[Zope3-dev] Re: Input encoding of a PageTemplateFile

Thu Aug 4 09:27:58 EDT 2005

On 7/22/05, Dmitry Vasiliev <lists at hlabs.spb.ru> wrote:
> I think about the following generic algorithm:
> 
> 1. Preparation stage. Content type and encoding are determining based on the
> <?xml?>/<meta> declarations. In case of the 'text/html' type and a not unicoded
> content we decode the content. In case of the 'text/xml' type the parser takes
> care of the encoding at the cooking stage. We can do it somewhere inside
> PageTemplate.pt_edit()/PageTemplate.write() methods.

This is probably right; I'll have to look at the code again.

> 2. Cooking stage.
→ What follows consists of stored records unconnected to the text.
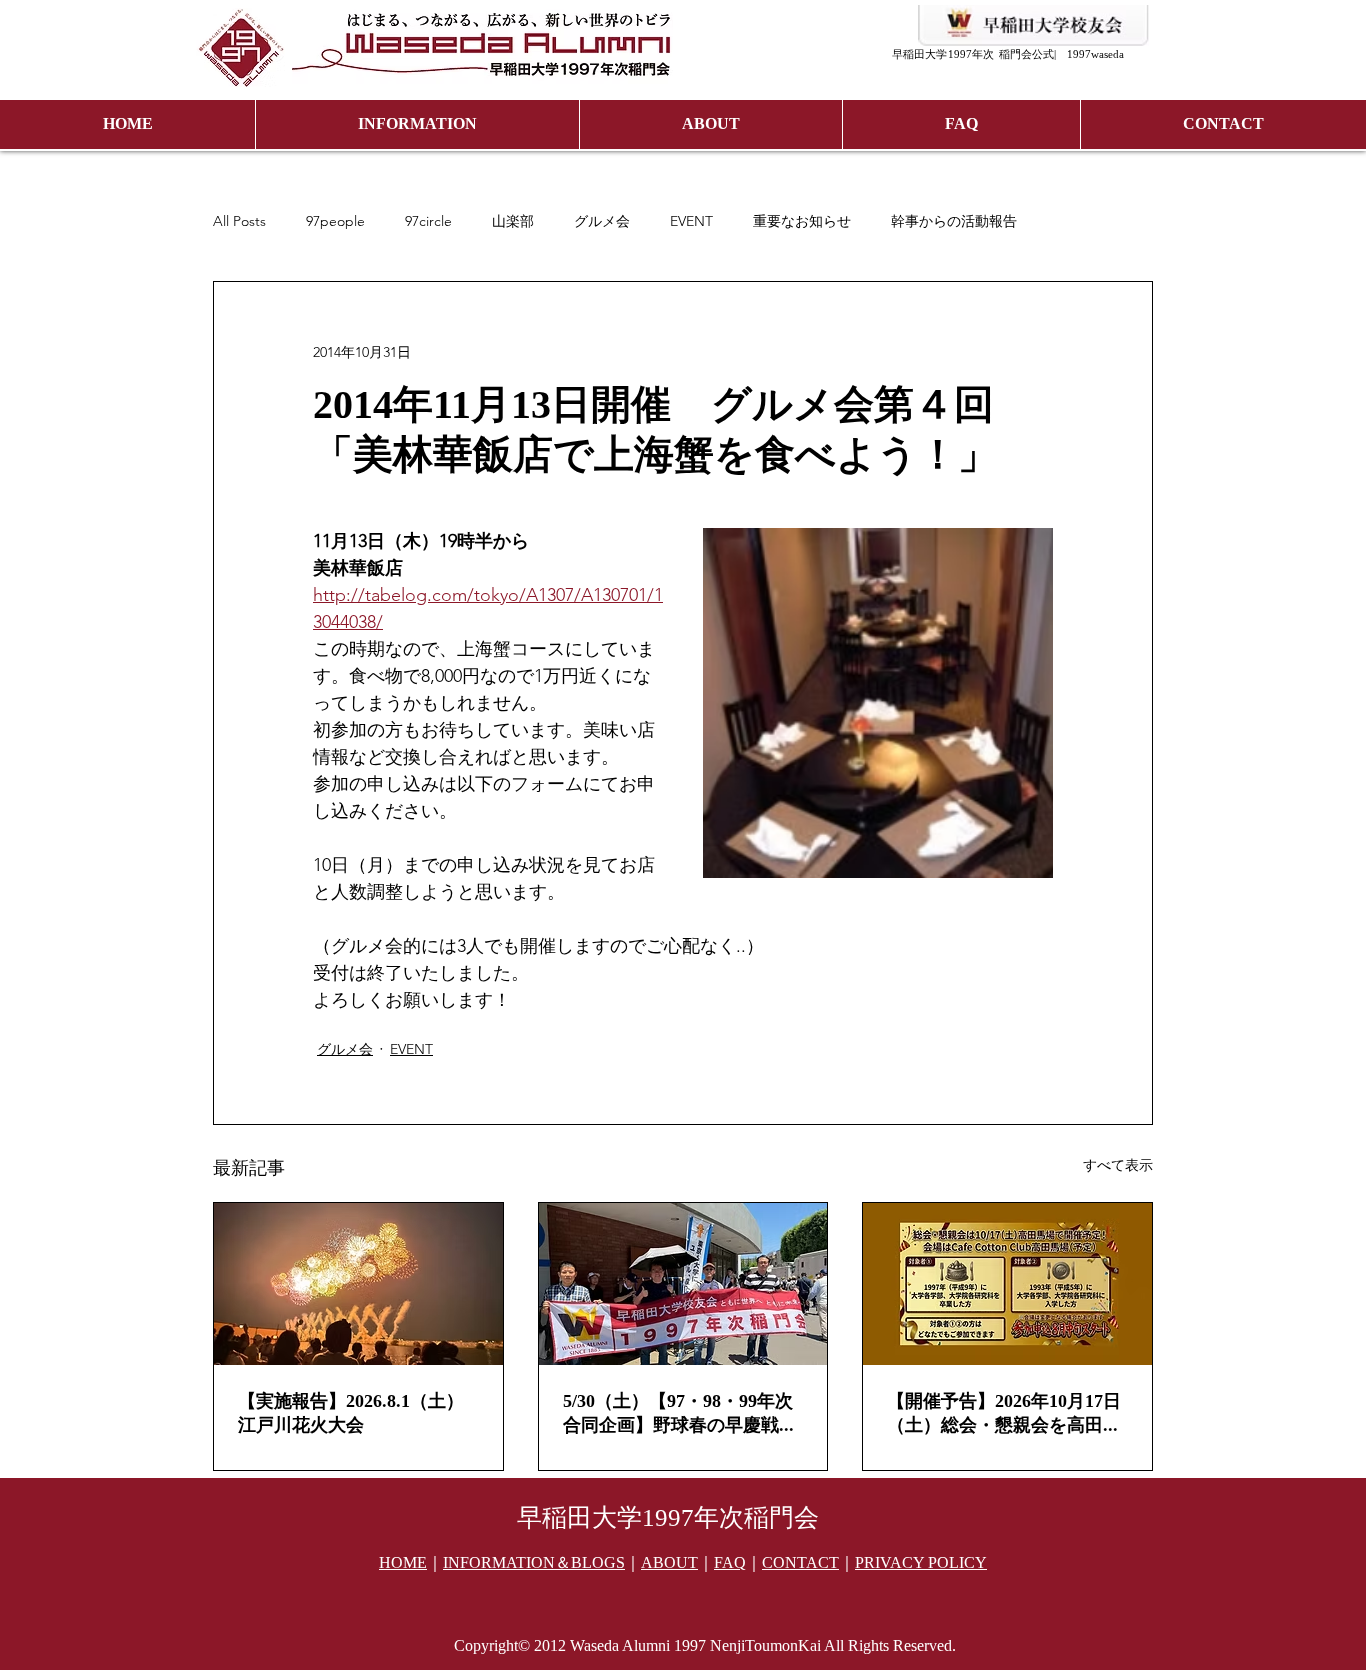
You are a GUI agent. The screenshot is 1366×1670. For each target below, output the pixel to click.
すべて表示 (1118, 1165)
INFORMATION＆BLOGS (534, 1563)
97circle (428, 221)
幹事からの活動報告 (954, 221)
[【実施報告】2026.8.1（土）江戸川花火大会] (358, 1284)
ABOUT (669, 1563)
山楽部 (513, 221)
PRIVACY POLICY (921, 1563)
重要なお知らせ (802, 221)
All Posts (239, 221)
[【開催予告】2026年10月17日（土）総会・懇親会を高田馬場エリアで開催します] (1007, 1284)
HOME (403, 1563)
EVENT (691, 221)
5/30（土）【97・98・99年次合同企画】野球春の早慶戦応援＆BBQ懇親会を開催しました (681, 1414)
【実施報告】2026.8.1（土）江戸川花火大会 (351, 1413)
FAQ (730, 1563)
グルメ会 (602, 221)
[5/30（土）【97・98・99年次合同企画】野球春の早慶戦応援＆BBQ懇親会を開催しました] (683, 1284)
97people (335, 221)
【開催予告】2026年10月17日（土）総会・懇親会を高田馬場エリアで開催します (1004, 1414)
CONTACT (800, 1563)
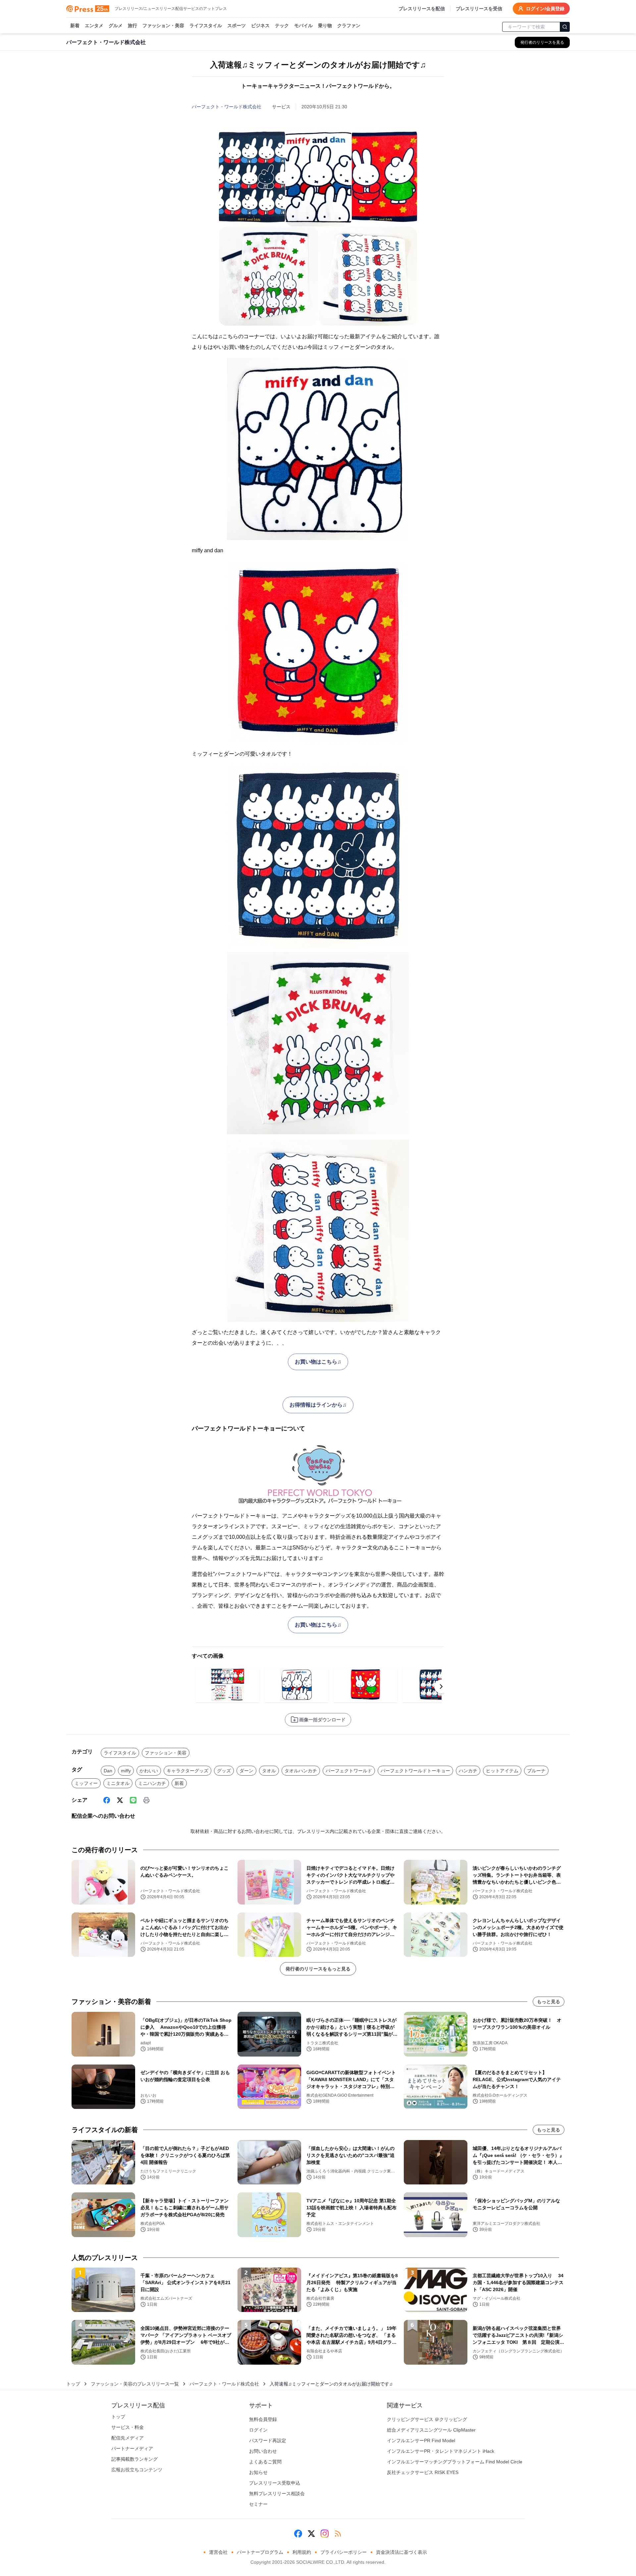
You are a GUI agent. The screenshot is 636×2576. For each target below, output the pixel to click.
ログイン (258, 2430)
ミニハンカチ (152, 1783)
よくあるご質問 (265, 2461)
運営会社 (218, 2552)
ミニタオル (118, 1783)
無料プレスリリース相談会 (277, 2493)
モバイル (303, 25)
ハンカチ (468, 1770)
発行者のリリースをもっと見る (318, 1968)
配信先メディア (127, 2438)
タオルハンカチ (301, 1770)
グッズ (224, 1770)
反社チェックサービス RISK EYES (422, 2472)
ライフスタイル (205, 25)
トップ (73, 2384)
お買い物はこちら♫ (318, 1362)
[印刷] (146, 1800)
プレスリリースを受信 (479, 8)
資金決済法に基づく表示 (401, 2552)
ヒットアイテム (502, 1770)
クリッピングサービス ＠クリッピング (427, 2419)
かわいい (148, 1770)
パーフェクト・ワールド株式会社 (226, 106)
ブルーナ (536, 1770)
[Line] (133, 1800)
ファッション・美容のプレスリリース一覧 (135, 2384)
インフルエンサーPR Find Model (421, 2440)
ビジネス (260, 25)
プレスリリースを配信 (421, 8)
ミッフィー (86, 1783)
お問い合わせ (263, 2451)
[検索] (565, 27)
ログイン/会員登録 (545, 8)
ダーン (246, 1770)
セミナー (258, 2504)
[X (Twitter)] (120, 1800)
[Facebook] (106, 1800)
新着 (75, 25)
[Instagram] (325, 2534)
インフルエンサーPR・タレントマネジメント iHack (440, 2451)
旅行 (132, 25)
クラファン (348, 25)
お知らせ (258, 2472)
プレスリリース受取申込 (274, 2483)
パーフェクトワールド (349, 1770)
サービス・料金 (127, 2427)
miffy (126, 1770)
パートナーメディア (132, 2448)
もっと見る (548, 2001)
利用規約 (301, 2552)
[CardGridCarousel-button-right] (441, 1686)
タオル (269, 1770)
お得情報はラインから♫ (318, 1405)
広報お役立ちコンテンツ (136, 2469)
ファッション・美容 (163, 25)
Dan (108, 1770)
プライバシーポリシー (343, 2552)
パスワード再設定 (267, 2440)
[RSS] (338, 2534)
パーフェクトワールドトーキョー (415, 1770)
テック (282, 25)
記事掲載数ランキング (134, 2459)
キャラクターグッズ (187, 1770)
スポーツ (236, 25)
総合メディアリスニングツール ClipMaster (431, 2430)
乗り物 (325, 25)
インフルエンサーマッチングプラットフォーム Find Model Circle (454, 2461)
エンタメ (94, 25)
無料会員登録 (263, 2419)
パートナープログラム (260, 2552)
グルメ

Nothing interested for our case.

Wrong; this is when the "bytecode" is generated.  At this point, we
can remove the encoding markers (since we've already used them for
input).

> 3. Rendering stage. Now we can strip the <?xml?>/<meta> declarations. We can do
> it somewhere inside PageTemplate.pt_render()/PageTempalte.__call__() methods.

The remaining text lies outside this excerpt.